WHAT TO DO -
Filter by the string "each": return the lines of the material that contain it.

DATASET RECORDS -
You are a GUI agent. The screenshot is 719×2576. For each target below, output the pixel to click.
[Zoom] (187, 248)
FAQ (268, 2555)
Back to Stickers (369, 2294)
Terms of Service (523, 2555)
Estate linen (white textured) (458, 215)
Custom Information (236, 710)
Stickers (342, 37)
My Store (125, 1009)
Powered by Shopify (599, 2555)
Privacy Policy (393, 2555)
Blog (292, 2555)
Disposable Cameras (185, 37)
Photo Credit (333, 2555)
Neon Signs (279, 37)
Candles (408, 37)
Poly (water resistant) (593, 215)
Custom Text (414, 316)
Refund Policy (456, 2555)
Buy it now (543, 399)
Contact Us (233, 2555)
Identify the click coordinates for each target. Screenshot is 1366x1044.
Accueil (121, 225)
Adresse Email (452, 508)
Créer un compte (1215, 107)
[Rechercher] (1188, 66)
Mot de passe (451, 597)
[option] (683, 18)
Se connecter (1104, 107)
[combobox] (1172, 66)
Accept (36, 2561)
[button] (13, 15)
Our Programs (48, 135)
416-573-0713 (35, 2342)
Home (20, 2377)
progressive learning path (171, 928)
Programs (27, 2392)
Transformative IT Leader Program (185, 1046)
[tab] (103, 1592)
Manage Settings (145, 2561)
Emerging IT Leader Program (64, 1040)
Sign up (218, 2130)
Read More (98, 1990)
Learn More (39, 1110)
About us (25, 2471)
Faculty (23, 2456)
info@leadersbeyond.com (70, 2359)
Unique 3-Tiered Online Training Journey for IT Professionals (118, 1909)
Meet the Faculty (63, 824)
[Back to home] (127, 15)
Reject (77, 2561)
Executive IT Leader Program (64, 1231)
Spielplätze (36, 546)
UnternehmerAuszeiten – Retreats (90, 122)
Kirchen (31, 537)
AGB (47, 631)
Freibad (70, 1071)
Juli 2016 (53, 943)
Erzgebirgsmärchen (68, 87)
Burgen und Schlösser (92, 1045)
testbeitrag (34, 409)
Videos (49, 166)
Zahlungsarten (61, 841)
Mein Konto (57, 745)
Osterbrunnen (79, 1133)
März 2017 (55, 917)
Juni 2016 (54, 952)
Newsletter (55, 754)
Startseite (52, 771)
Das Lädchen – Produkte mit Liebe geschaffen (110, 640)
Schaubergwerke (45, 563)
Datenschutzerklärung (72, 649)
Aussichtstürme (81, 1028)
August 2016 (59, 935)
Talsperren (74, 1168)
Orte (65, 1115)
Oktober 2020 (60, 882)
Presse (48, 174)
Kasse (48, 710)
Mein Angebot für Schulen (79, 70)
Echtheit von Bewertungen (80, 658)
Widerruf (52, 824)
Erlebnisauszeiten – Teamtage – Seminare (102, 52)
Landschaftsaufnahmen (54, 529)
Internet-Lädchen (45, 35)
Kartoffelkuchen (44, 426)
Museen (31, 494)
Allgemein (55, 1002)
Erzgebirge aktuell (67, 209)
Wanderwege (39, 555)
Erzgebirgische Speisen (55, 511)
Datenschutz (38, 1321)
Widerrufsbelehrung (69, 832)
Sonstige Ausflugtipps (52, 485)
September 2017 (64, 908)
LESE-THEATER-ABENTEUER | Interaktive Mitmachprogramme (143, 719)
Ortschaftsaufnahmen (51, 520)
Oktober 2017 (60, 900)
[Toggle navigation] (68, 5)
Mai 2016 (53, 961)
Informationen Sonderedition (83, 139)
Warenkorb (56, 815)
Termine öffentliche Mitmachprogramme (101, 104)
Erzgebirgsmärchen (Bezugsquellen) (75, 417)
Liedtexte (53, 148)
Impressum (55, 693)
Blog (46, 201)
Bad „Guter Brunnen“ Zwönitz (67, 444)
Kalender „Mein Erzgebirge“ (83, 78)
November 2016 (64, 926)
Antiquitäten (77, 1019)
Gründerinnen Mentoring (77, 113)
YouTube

EXERCISE ANSWER -
You are a GUI agent. The screenshot is 719×2576. For each target below, output the pixel to click.
Identify the click coordinates for each target. Screenshot is 1366x1044.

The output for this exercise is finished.